主な要点
- RBCキャピタル・マーケッツは、S&P 500指数の目標価格を7,900に引き上げ、現在の水準から7.7%の上昇を予測しました。
- 同社は、AI関連企業が中東紛争のリスクにさらされているセクターを上回る「2つのスピードの経済」になると見ています。
- 強気シナリオでは指数が8,100に達する可能性がありますが、戦争による米国景気後退が主なテールリスクです。
主な要点

RBCキャピタル・マーケッツは、テクノロジーセクターの堅調な収益と人工知能のアウトパフォーマンスに支えられ、S&P 500指数の年末目標価格を7,900に引き上げ、7.7%の上昇を予測しました。
RBCの米国株式戦略責任者であるロリ・カルバシナ氏は、「最新の更新では、目標価格を、2つのスピードの経済と収益背景という考え方を最もよく反映できるモデルに関連付けることにしました。AIは高速車線に、中東は低速車線にあります」と述べました。
強気のリスクシナリオで8,100となる新しい目標は、S&P 500が12.4%上昇した四半期を受けたものです。この上昇は、「マグニフィセント・セブン」企業の指数の25%急騰と、3月末以来のPHLX半導体指数の56%のラリーに牽引されました。
この予測は、30%近い成長ペースにある第1四半期の決算シーズンに裏打ちされており、利益の半分以上がテクノロジー、通信、一般消費財セクターに集中しています。

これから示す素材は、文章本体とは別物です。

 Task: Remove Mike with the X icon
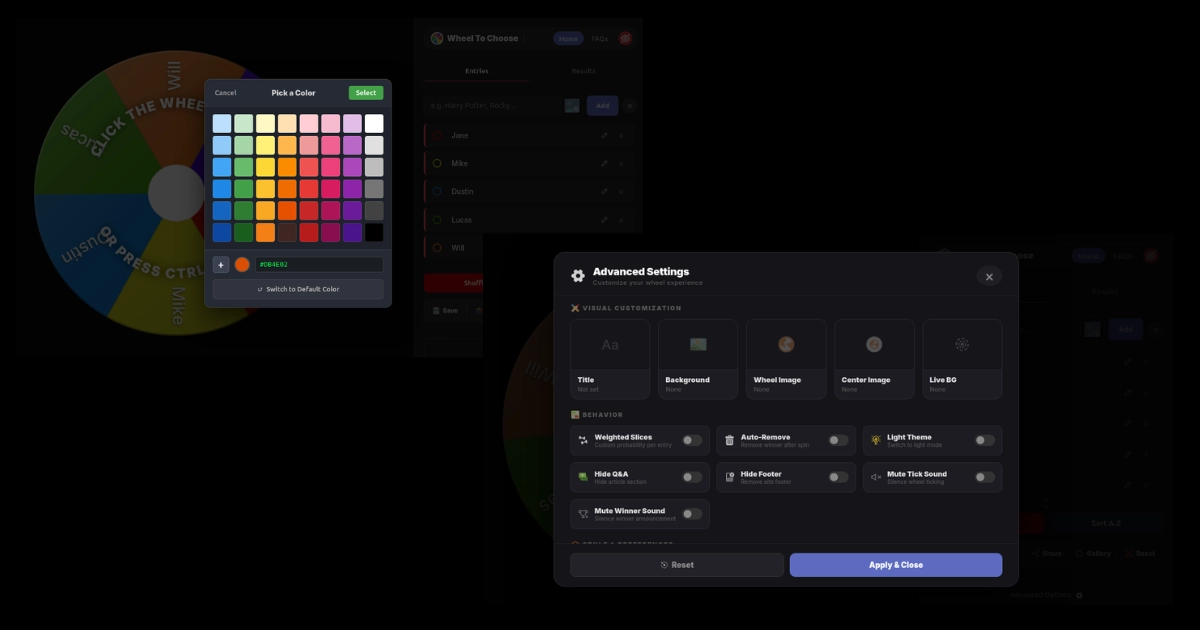pyautogui.click(x=622, y=163)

RBCは、米国とイランの紛争に関連した収益修正が、非テクノロジーセクターへのより大きな影響を示唆していると指摘しています。
この見解を反映し、同銀行はAlphabetやMeta Platformsを含むテクノロジー重視の通信サービスセクター、ならびに金融と素材セクターの投資判断を「オーバーウェイト」で据え置きました。一般消費財セクターについては「アンダーウェイト」の判断を維持しました。
RBCの見通しでは、AIのテーマが単に最大手のテクノロジー企業だけでなく、それ以外にも拡大することを想定しています。同銀行独自のAI関連銘柄バスケットは、2026年と2027年にマグニフィセント・セブンよりも強い純利益成長を示すと予想されており、テーマ内でのリーダーシップの広がりを裏付けています。

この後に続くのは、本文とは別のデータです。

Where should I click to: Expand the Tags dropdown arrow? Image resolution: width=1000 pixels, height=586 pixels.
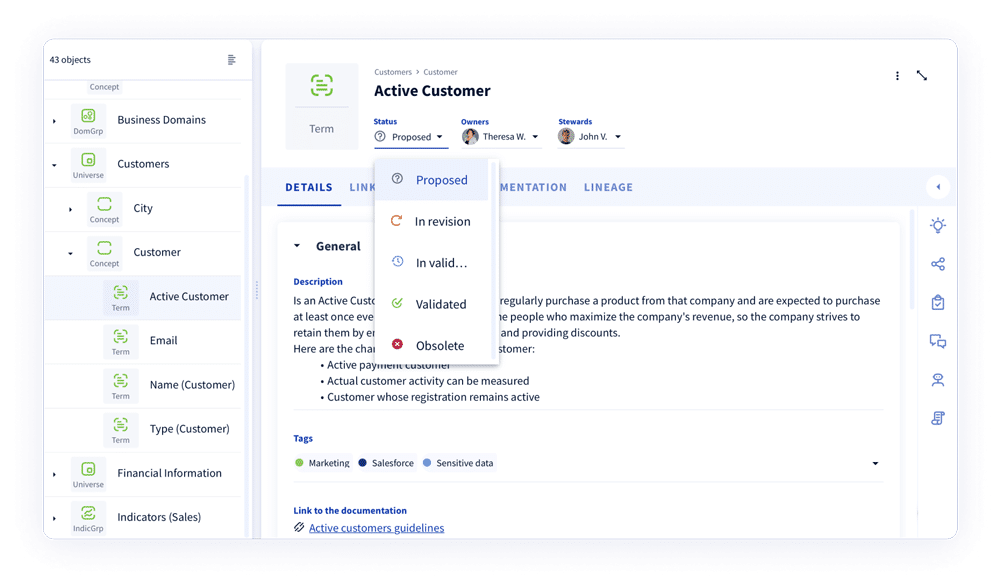click(875, 464)
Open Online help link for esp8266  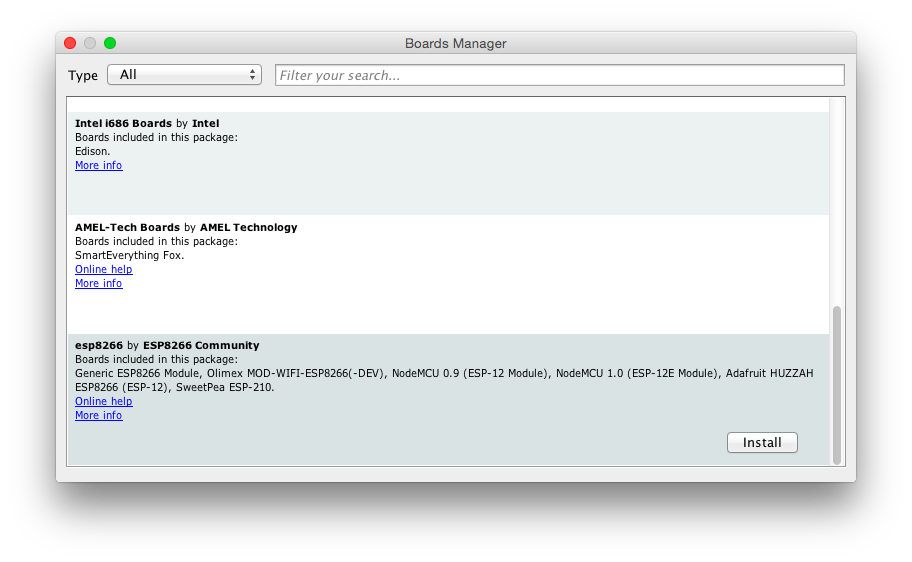tap(103, 401)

「今後12か月の見通しに対する主なリスクは、中東の状況が予想よりもはるかに長く続く、あるいは被害が金融市場参加者や上場企業の予想をはるかに上回り、米国で景気後退を引き起こすことだと考えています」とカルバシナ氏は述べました。RBCはこれをテールリスクと見ており、本格的な景気後退がない限り、市場のプルバックは5〜10%の範囲に限定されると予想しています。

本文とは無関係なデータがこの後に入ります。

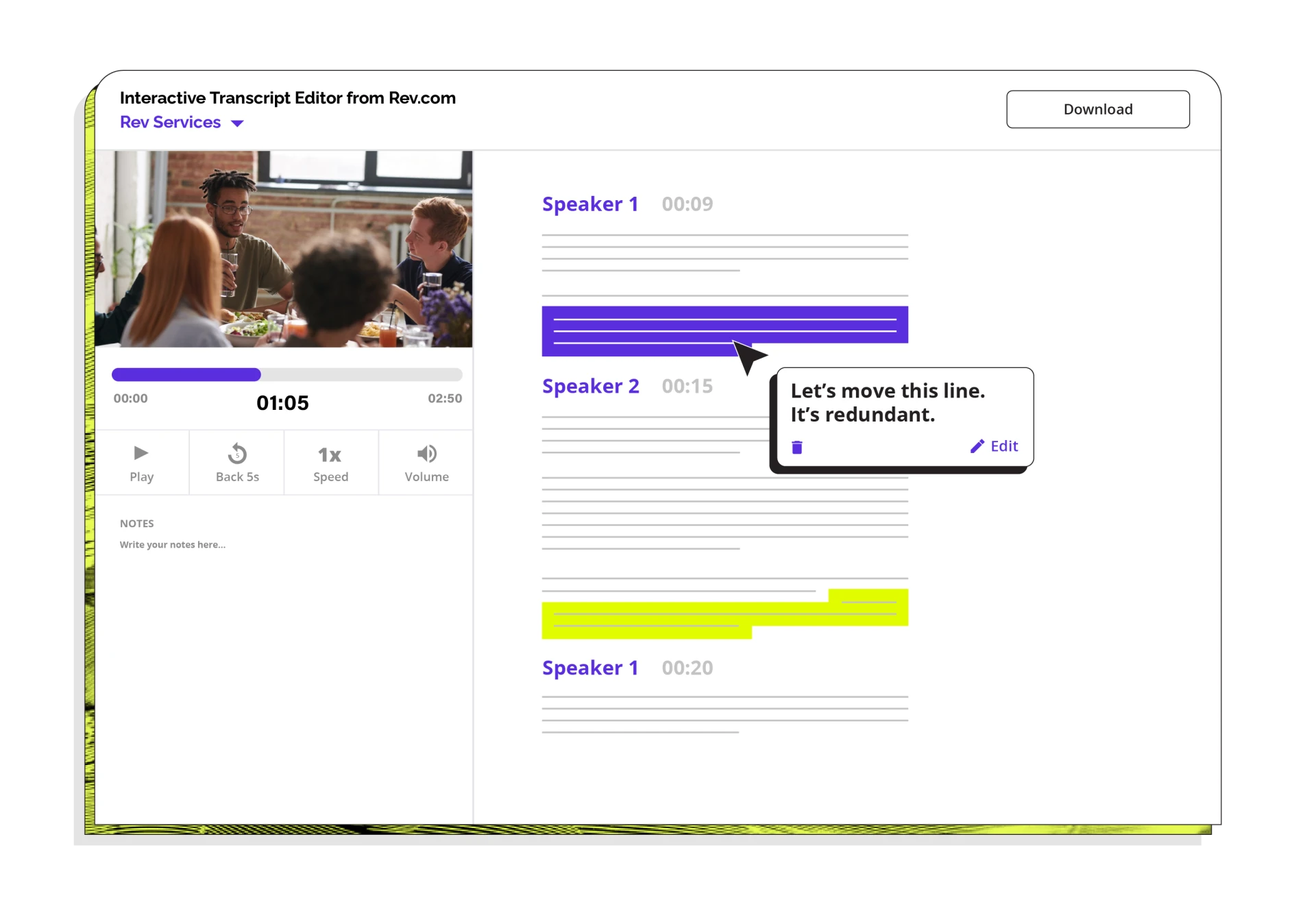This screenshot has width=1316, height=900.
Task: Jump to the 00:20 timestamp
Action: pyautogui.click(x=687, y=668)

ウォール街の主要銀行による目標の引き上げは、AI主導の市場上昇に対する強気のコンセンサスを強化するものです。投資家は今後、第2四半期の決算事前発表に注目し、「2つのスピード」の経済シナリオが維持されるかどうかを見極めることになります。
この記事は情報提供のみを目的としており、投資勧誘を目的としたものではありません。